Borates have complex structures, with boron atoms that can exist in both trigonal-planar (BO3) and tetrahedral (BO4) arrangements. These arrangements respond differently to subtle differences in chemical bonding, leading to varying structures. Furthermore, time, temperature, and pressure significantly influence borates' structural arrangements. High-pressure high-temperature synthesis provides a powerful method to create and analyze these borates, allowing greater control of sample composition and enabling the obtainment of metastable materials. The study also highlights the interest in combining the structural and chemical aspects of borate and perrhenate on trivalent f-elements, which has been shown to completely alter the structures, resulting in the creation of new types of structures.
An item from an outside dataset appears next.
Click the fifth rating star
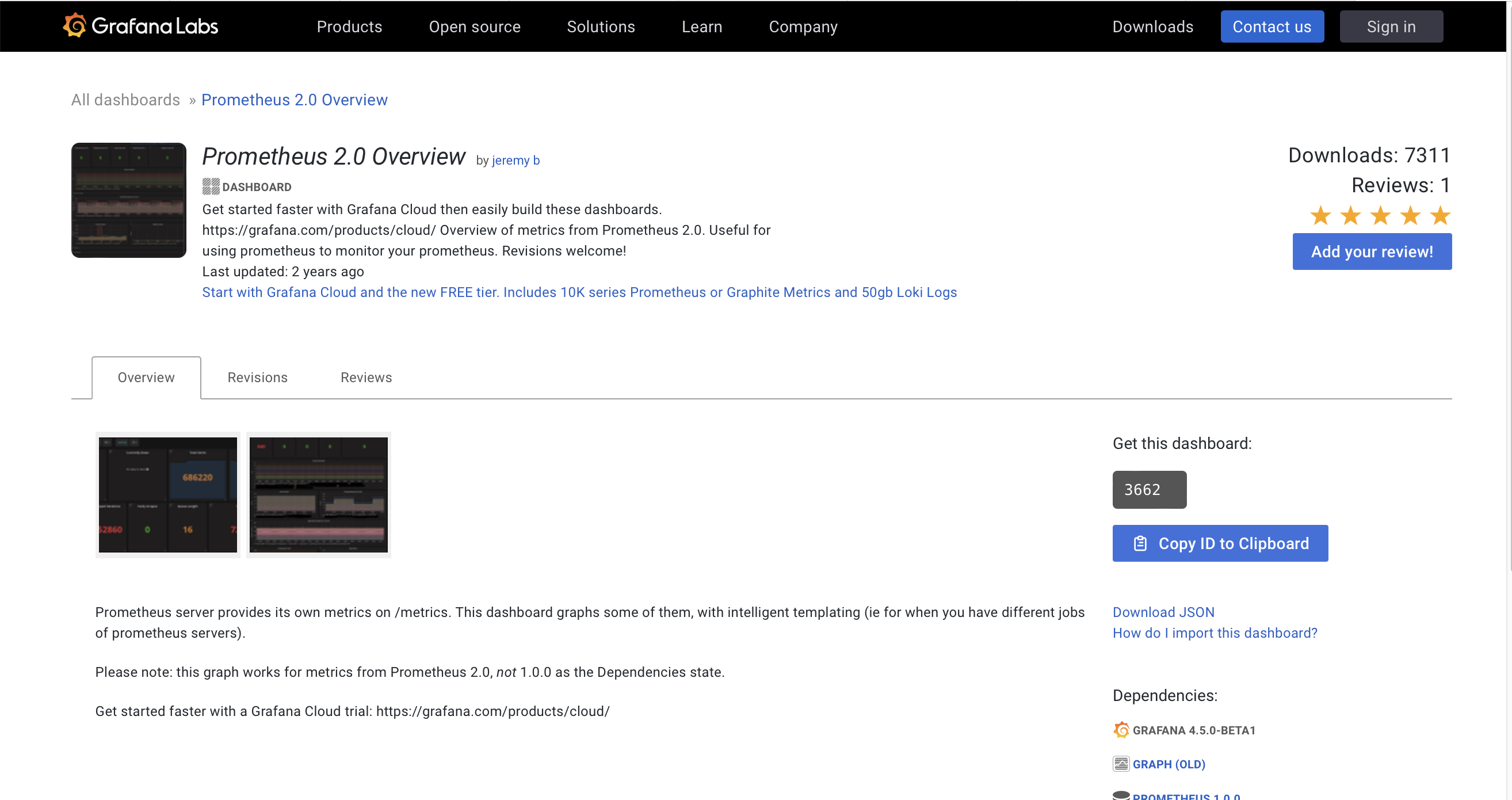 (1440, 216)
Organic materials under extreme conditions

When talking about chemistry at extreme conditions, it is usually understood that the pressure is much higher than atmospheric, above 5 GPa, for example, NaCl +Cl2 Þ NaCl3. However, the terminology for organic materials is different, and high pressure in general, means the range of 1-20 kbar (0.1 to 5 GPa). Interestingly, even within this small range, chemical reactions that involve a decrease in volume, such as the formation of a C-C bond where the distance between two carbon atoms goes from approximately 3.6 Å to 1.5 Å, are sped up by pressure, also causing the equilibrium to shift towards the product side. The use of pressure can be effective in directing competitive and consecutive reactions. This is especially true when the activation volumes of each reaction step vary. High pressure can result in better chemo-, regio-, and stereoselectivity.

Despite the significant influence of pressure, only a few chemical reactions were studied. The impact of pressure on pericyclic reactions, such as cycloadditions, electrocyclic and sigmatropic rearrangements, has been researched since the second half of the 20th century. It was noted that even a slight pressure increase leads to either higher reaction rates and yields or to new pathways for the reactions that otherwise needed the application of higher temperatures and/or catalysts. Nevertheless, the reactions of small molecules like CO2 with organic molecules under high pressure remain poorly understood.

Nowadays, high pressure is utilized for polymorph screening of pharmaceutical materials. It is important to avoid the formation of unknown polymorphs with undesirable properties, as it can have a significant financial impact, not to mention its effect on public trust. Hence, high pressure is now used to survey various thermodynamic spaces, resulting in a more comprehensive screening of potential drug products.